Vérification CI pour les livrables d'agents Module
Ce que ça fait — et ce que ça ne fait pas
Un agent qui produit un travail rapporte aussi s'il a vérifié ce travail. Laissé à lui-même, cela revient à de l'auto-déclaration : l'agent corrige sa propre copie. La vérification CI remplace l'affirmation de l'agent par une preuve indépendante, signée cryptographiquement, émise par le système qui a réellement exécuté le build.
- Vaks PM ne sollicite jamais l'extérieur. Il n'a aucun accès sortant vers votre CI. C'est au contraire votre CI qui pousse un résultat signé vers un webhook, et Vaks PM en vérifie la signature. Rien ici n'ouvre de chemin sortant depuis votre instance.

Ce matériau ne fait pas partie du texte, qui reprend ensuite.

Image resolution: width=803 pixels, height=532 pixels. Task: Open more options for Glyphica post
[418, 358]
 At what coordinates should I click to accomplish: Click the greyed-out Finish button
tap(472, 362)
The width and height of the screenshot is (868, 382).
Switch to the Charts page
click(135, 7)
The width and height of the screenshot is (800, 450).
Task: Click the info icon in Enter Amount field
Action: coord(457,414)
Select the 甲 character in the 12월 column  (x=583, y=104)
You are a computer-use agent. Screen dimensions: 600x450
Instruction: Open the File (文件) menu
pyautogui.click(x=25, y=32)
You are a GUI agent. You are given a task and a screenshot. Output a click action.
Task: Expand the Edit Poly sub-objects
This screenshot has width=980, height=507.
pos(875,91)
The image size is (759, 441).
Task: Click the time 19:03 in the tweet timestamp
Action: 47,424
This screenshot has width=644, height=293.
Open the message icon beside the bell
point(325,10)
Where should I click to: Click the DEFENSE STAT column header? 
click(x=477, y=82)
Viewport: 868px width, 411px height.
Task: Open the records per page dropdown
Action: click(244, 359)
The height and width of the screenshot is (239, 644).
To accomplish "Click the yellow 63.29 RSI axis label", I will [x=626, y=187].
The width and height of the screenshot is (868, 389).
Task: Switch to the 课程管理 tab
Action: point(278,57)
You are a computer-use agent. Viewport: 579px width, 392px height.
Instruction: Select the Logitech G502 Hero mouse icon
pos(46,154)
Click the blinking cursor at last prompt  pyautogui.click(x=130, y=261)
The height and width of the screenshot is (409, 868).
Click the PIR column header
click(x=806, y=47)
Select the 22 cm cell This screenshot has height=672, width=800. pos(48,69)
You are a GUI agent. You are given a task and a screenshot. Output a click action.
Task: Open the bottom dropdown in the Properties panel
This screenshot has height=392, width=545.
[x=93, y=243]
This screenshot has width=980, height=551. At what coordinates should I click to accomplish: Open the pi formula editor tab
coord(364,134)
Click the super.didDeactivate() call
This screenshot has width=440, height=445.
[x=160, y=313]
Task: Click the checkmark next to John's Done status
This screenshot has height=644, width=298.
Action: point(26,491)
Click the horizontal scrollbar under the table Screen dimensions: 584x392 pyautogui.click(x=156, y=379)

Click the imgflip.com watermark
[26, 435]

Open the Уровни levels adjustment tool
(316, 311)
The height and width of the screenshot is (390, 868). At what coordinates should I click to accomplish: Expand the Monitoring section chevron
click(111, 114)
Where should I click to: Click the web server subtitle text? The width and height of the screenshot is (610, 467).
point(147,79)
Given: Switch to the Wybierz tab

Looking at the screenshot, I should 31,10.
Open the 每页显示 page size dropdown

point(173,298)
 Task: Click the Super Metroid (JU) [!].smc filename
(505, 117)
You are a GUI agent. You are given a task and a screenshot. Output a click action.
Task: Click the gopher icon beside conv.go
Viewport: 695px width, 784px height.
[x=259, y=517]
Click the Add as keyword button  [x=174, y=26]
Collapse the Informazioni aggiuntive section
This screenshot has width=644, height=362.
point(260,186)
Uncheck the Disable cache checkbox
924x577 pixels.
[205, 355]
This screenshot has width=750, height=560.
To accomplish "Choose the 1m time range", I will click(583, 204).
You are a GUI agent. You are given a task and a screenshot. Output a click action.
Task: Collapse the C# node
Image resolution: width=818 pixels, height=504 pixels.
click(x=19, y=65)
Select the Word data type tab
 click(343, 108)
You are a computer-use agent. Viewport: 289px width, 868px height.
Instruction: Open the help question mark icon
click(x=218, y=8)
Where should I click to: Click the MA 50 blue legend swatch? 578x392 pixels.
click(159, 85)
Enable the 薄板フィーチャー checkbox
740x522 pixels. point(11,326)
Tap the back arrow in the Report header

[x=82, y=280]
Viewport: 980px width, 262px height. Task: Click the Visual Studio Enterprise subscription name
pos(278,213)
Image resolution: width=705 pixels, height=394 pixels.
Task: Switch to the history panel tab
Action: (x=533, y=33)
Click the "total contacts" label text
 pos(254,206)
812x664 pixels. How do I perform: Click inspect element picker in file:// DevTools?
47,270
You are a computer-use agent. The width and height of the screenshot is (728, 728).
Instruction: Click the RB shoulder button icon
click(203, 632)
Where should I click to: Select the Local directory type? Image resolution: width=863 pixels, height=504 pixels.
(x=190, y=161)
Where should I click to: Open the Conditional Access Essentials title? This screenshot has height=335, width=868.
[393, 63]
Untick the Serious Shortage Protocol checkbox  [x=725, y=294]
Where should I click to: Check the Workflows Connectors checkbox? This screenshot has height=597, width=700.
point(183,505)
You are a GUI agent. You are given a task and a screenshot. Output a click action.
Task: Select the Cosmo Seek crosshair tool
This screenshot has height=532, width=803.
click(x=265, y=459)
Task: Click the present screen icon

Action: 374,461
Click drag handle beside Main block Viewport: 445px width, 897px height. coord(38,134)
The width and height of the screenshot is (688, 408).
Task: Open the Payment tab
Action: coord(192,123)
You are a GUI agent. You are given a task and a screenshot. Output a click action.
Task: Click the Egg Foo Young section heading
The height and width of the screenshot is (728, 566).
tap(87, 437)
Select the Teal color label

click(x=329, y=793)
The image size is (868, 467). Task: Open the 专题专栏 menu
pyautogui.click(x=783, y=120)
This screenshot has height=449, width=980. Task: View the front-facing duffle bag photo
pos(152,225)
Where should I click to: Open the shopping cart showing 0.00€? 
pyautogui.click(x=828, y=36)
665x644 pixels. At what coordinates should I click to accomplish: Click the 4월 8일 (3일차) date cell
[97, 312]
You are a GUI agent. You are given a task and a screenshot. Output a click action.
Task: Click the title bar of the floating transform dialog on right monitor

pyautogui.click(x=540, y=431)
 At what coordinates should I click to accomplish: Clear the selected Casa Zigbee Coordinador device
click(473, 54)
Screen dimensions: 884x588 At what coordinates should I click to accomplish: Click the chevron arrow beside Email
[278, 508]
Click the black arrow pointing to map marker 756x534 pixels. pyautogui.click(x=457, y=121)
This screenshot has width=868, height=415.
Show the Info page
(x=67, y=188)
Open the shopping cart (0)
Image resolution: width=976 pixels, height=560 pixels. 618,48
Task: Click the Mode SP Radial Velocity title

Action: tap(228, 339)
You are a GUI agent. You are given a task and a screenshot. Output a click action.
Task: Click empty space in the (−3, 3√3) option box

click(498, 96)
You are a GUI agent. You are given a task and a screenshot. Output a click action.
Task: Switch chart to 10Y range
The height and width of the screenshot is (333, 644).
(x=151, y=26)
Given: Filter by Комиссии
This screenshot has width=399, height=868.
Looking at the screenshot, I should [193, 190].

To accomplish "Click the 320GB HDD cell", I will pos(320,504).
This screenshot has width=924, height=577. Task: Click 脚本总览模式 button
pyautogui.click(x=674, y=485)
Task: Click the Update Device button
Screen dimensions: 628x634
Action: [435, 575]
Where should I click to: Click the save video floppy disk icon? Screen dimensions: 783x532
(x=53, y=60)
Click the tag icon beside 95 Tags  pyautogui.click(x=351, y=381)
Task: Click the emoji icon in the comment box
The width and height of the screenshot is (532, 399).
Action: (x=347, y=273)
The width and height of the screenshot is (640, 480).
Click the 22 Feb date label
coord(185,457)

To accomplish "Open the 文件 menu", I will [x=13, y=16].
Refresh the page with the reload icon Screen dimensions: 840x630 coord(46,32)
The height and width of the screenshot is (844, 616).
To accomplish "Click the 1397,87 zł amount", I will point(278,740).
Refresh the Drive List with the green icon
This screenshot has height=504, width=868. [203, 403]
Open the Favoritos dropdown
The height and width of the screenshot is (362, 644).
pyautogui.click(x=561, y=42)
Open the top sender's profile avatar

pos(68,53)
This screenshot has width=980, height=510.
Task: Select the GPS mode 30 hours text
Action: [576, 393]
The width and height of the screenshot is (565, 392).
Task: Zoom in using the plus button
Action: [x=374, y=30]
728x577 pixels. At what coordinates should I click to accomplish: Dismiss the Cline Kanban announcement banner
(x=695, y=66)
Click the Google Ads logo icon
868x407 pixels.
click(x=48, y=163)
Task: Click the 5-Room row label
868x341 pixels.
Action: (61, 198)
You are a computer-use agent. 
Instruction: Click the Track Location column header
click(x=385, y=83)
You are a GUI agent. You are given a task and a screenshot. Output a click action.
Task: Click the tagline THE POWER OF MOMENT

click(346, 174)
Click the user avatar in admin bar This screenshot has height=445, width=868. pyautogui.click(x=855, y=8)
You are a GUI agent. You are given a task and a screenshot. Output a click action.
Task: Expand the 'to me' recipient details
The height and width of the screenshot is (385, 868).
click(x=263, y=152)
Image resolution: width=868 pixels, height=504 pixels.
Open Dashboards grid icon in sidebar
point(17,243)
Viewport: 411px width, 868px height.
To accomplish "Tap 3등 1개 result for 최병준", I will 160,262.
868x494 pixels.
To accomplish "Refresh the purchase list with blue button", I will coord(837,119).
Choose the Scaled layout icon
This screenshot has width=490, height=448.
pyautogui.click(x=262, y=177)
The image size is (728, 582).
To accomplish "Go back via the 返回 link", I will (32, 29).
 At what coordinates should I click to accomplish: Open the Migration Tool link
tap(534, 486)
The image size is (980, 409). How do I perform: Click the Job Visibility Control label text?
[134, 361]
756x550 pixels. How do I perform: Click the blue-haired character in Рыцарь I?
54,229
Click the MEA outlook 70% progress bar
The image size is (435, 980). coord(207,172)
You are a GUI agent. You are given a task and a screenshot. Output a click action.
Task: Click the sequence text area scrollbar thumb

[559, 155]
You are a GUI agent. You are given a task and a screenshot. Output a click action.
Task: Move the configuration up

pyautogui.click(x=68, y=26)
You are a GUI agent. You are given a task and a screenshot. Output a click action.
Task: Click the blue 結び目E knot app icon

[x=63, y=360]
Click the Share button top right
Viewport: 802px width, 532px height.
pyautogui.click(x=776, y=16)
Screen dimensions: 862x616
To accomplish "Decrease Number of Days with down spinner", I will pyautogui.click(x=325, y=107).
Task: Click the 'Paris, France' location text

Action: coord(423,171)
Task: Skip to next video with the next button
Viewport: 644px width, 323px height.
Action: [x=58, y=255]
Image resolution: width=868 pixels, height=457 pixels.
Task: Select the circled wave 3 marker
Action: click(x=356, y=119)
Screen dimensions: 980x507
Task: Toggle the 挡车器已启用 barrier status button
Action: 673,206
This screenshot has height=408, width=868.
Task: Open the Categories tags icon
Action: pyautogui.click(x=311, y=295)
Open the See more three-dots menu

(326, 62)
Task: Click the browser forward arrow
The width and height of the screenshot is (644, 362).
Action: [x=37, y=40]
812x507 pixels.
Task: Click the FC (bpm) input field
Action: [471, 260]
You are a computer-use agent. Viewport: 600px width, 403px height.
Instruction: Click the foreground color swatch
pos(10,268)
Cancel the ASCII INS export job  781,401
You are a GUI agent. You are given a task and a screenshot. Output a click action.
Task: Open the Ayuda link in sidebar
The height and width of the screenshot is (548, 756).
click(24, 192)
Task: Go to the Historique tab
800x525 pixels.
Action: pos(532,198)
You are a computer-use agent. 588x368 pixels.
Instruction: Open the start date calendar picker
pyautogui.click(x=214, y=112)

- Le verdict signé prime sur l'agent. Lorsqu'un livrable déclare la méthode
ci_signed, le statut rapporté par l'agent est ignoré ; c'est le résultat CI apparié qui est utilisé à la place, à la fois lorsque le livrable est soumis et de nouveau à la porte de revue. - Il corrobore, il ne récupère pas. Vaks PM ne détient aucun log de build et n'exécute rien. Il vérifie seulement qu'un succès/échec signé est bien arrivé pour le bon commit.
- Tout rejet est silencieux pour l'appelant. Le point de terminaison répond toujours
202, même pour une signature invalide ou un tenant inconnu — délibérément, afin qu'il ne puisse pas servir à sonder votre instance ni à déclencher des tempêtes de réessais. Le seul endroit où un rejet apparaît est la ligne de statut du connecteur et le journal d'audit.
Prérequis
| Côté | Ce qu'il vous faut |
|---|---|
| Votre CI | GitHub Actions, ou toute CI capable de POSTer un corps JSON avec une signature HMAC. Elle doit pouvoir joindre votre instance Vaks PM — c'est un appel entrant, donc une instance entièrement privée exige que la CI soit sur le même réseau ou joignable via votre propre passerelle. |
| Vaks PM | La permission agent:manage — un administrateur de l'organisation, ou un utilisateur détenant le grant d'administrateur IA. C'est la même permission que celle qui gouverne les agents eux-mêmes : quiconque pilote votre programme IA peut donc la configurer sans être administrateur complet. |
| Un secret partagé | Une chaîne que vous générez, posée des deux côtés. Elle ne circule jamais ; elle sert uniquement à signer et à vérifier. |
agent:manage ne peut jamais être détenue par un agent, aucun agent ne peut créer ni modifier le connecteur qui juge son propre travail.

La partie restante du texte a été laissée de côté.